SECURITIES AND EXCHANGE COMMISSION
                             Washington, D.C. 20549

                                  SCHEDULE 13D
                                 (Rule 13d-101)

  INFORMATION TO BE INCLUDED IN THE STATEMENTS FILED PURSUANT TO RULES 13d-1(a)
             AND AMENDMENTS THERETO FILED PURSUANT TO RULE 13d-2(a)

                                (Amendment No. 5)*

                              Barnes & Noble, Inc.
                             -----------------------
                                (Name of Issuer)

                          Common Stock, $.001 par value
            ---------------------------------------------------------
                         (Title of Class of Securities)

                                    067774109
                                 --------------
                                 (CUSIP Number)

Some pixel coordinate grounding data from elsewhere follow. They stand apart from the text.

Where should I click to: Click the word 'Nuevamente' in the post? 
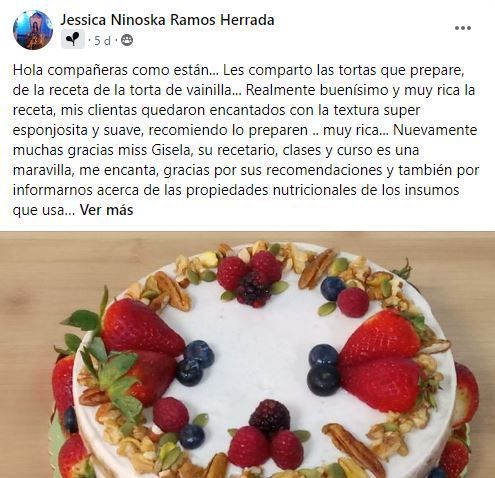click(435, 130)
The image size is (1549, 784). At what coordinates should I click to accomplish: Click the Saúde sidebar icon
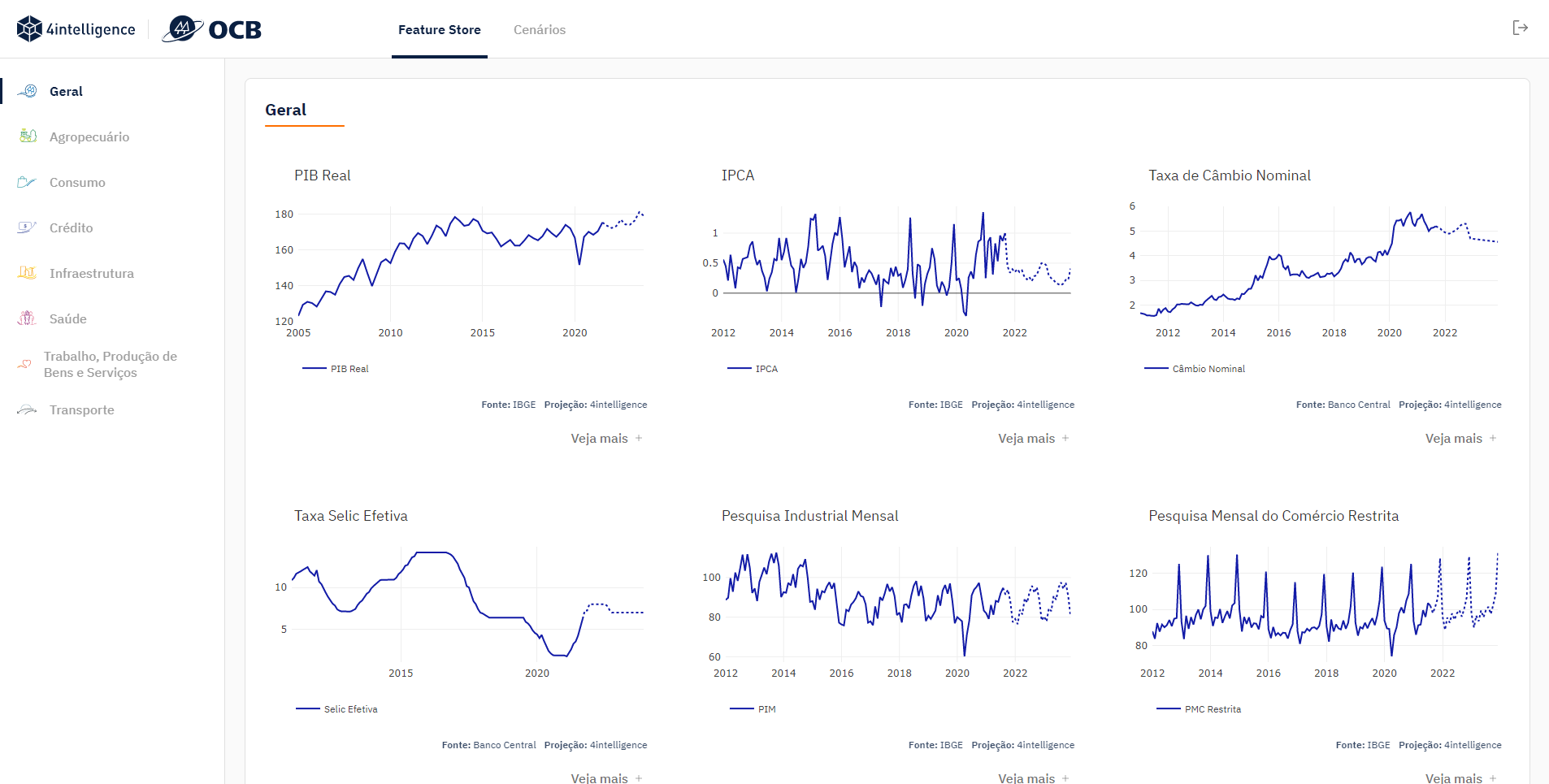click(28, 318)
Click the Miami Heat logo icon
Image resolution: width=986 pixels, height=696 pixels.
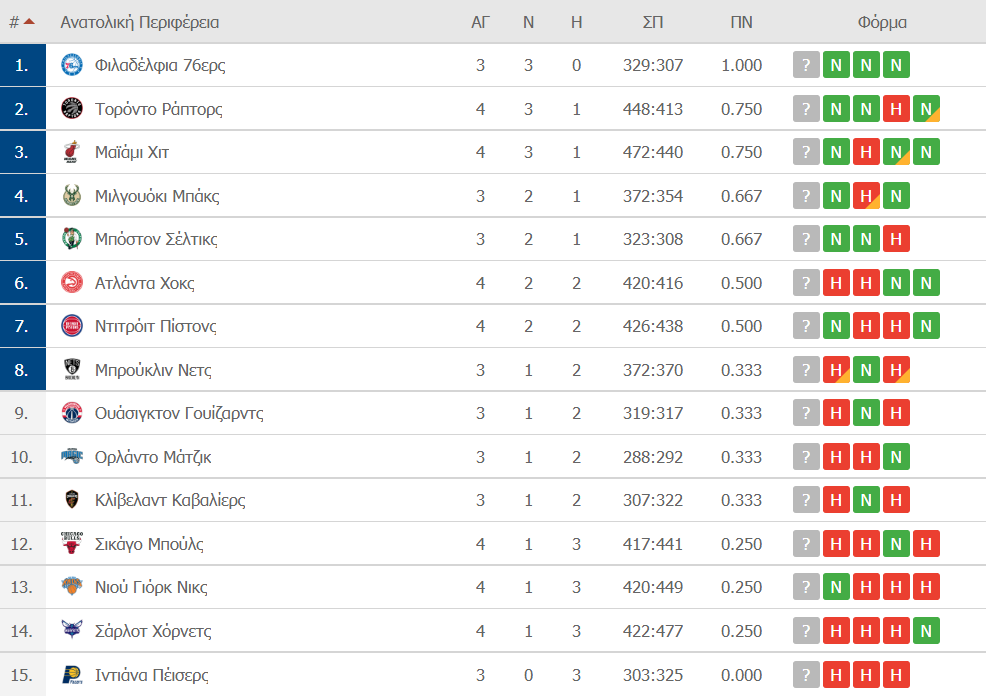[x=72, y=152]
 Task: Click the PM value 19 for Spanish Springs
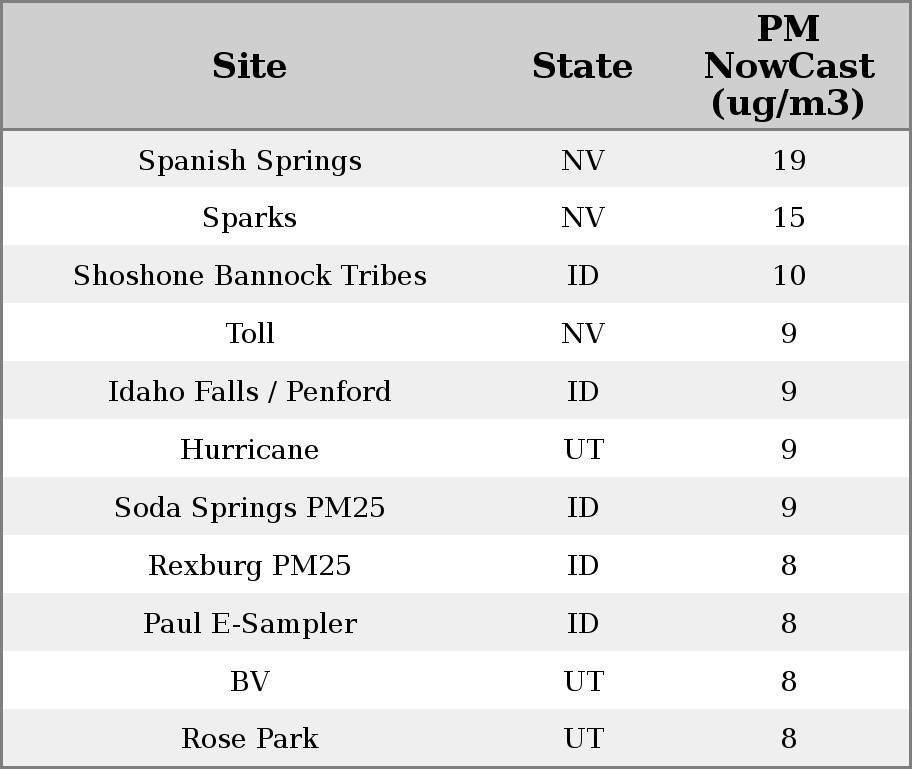[x=789, y=161]
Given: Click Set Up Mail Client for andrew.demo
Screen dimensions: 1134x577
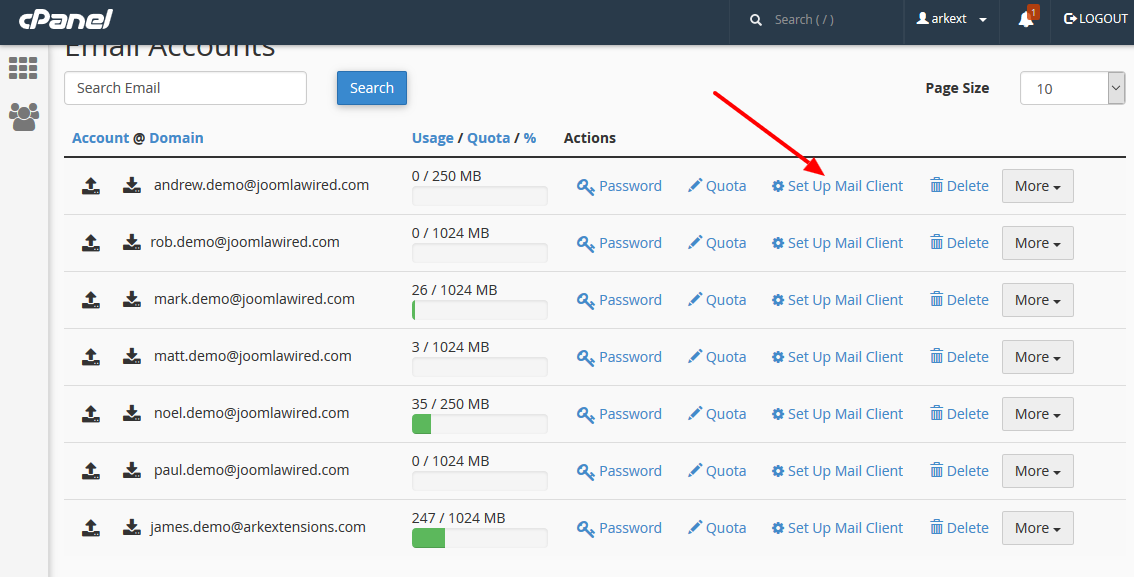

                                 Leonard Riggio.
                            c/o Barnes & Noble, Inc.
                                122 Fifth Avenue
                               New York, NY 10011
                                 (212) 633-3300
                  --------------------------------------------
                 (Name, Address and Telephone Number of Person
               Authorized to Receive Notices and Communications)

                                  July 7, 2005
                                 --------------
             (Date of Event Which Requires Filing of this Statement)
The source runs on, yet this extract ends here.